Axioms of the War
— by Justin Paulson

It is difficult to write anything short on Ukraine. Too-brief commentaries incline toward punditry, which of course proliferates whenever war breaks out; it’s been said that nuanced analysis, by contrast, dies swiftly as soon as the first missile is launched. History, too, tends to be erased by the radical presentism demanded by war.

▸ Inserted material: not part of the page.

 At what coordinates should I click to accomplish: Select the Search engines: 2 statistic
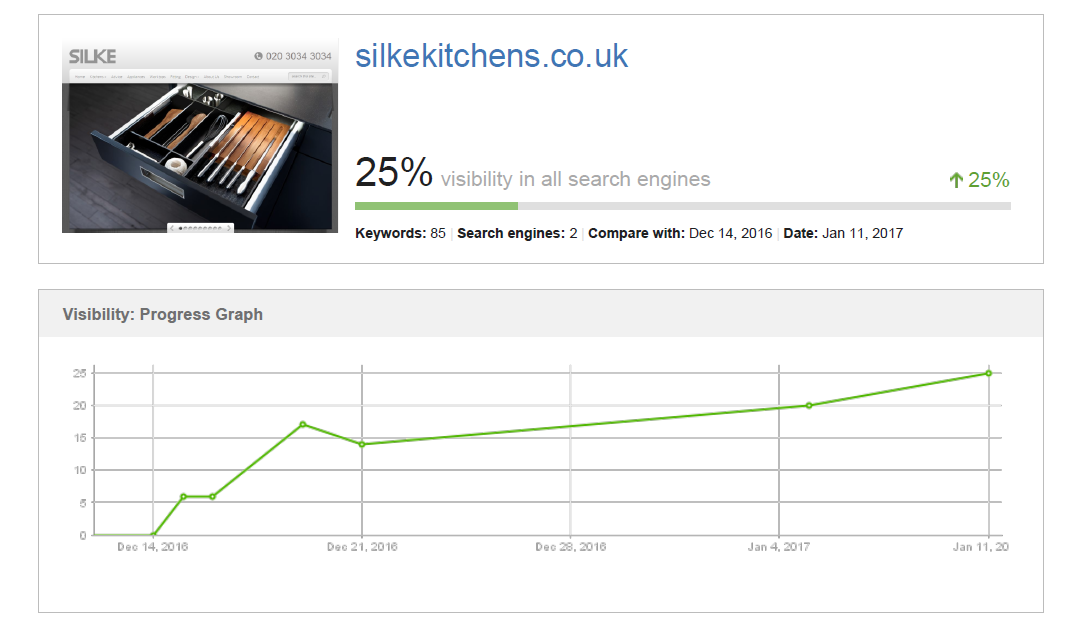517,233

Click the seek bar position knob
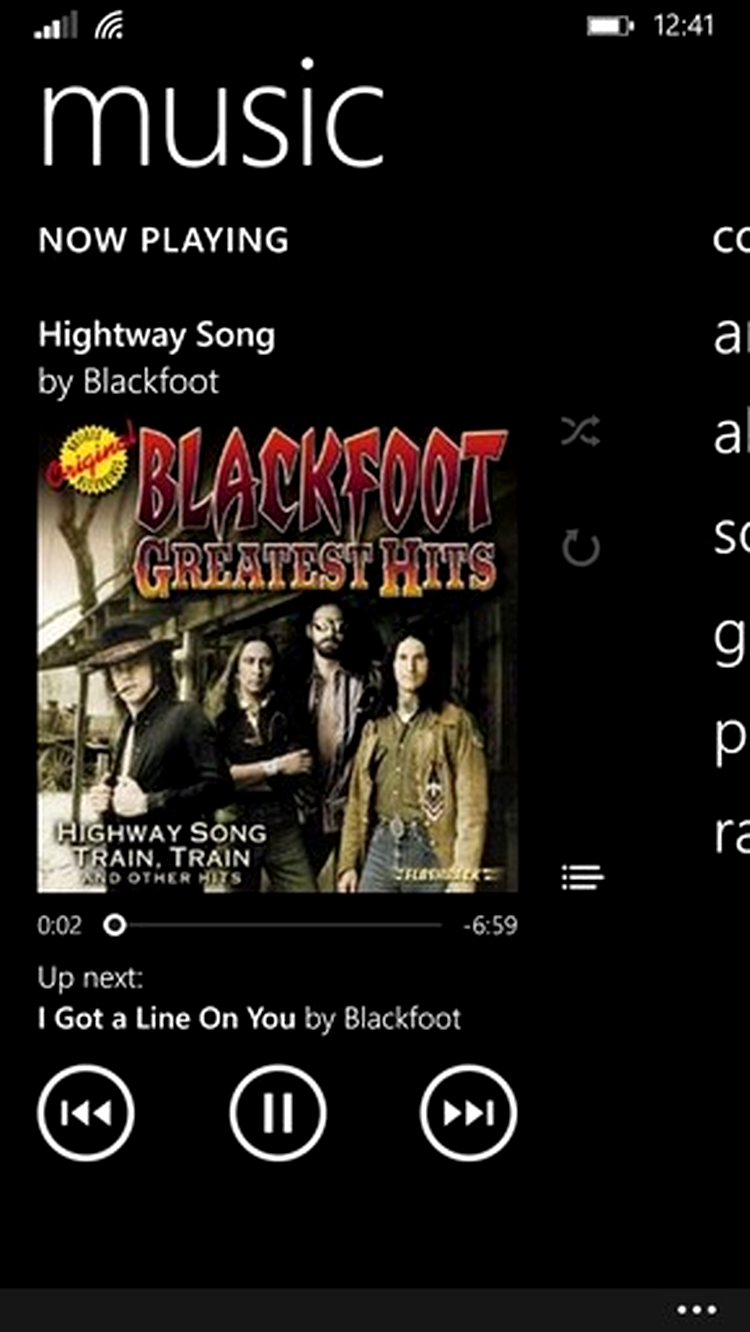point(115,925)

I was asked to comment on what a Marxist or political economic perspective might be on this conflict. Of course one of the sources of punditry is the rush to comment on things for which one has no particular expertise; as I am not an area specialist in Ukraine and Eastern Europe, I would reserve most of my comments on the specificities of the war. Yet two aspects of the situation are quite general, and perhaps axiomatic:

  1.  No matter how you spin it, war is a disaster for working people. This one is no exception. Economists can debate how much capital and infrastructure is destroyed and how much capital growth might eventually be generated in a postwar period of rebuilding (if rebuilding happens), but the corporate bottom line, and that of oligarchs—whether Ukrainian or Russian, American or Canadian—is very different from the ways that the war destroys workers’ lives. That is surely true in Kyiv as much as in the Donbas, and affects the working classes across Russia (including conscripts dying in Ukraine) as much as those of Ukraine itself.
  2. Like most geopolitical conflicts, this is one in which many things are true at once. For example, it is surely true that Russia’s invasion is a brutal, imperialist venture. (On this point, I’m comfortable trusting the Americans who label it as such: after all, they wrote the playbook on imperialist wars of aggression, and know clearly what one looks like.) It is also true that Europe has a longstanding problem of NATO expansion. It is also true that Ukraine has a Nazi problem that has not been adequately addressed; in an era of far-right ascendency across Europe and the Americas it is far from alone in this, but the level at which neo-Nazis and their activities have been normalized in parts of Ukraine, leftwing parties banned, and Nazi collaborators rehabilitated, all under the guise of “decommunization”, is striking, and has been occurring in plain sight for more than a decade. My point is simply that to recognize one of these things neither diminishes nor leads necessarily to another: several things can be true, independently. They are connected only in so far as, e.g., the Azov Battalion currently holding out in Mariupol, and its supporters, serve as “useful idiots” for the warmongers—the existence of their unit making it easier for propagandists to plausibly spin the nature of the conflict for a domestic audience in Russia, and deflect from the dead bodies of workers and non-combatant families. It should go without saying that a successful Russian campaign will not, of course, “denazify” Ukraine, as that was never the point.

As people overseas want to feel like they’re doing something more than watching from afar, public reactions too have been overwhelmed by a rush to simplified and relatively easy performances of support. But the answer to ‘what can I do to make a difference?’ is not so obvious. Symbolic expressions like flying the Ukrainian flag or buying pirogies are everywhere in Ottawa; more material responses have ranged from the ridiculous (as if the Russian war machine were fuelled by LCBO sales of vodka, rather than by sales of oil and gas) to the problematic (such as raising money for the Ukrainian armed forces, an instance in which the military—including its far-right elements—somehow stands in for the civilian victims of the Russian invasion). Calls for direct military intervention by NATO, or a no-fly zone, are dangerously short-sighted, and delusional for anyone seeking to have a future for the planet. Opening the borders to those fleeing the conflict could well be the best expression of solidarity with the war’s displaced and dispossessed, yet here Canadian (and European) sympathy too often rests on the whiteness of the refugees and a politics of “these-ones-are-like-us” exceptionalism. The most rigorous solidarity requires borders to be open to all, which the war in Ukraine only makes more urgent.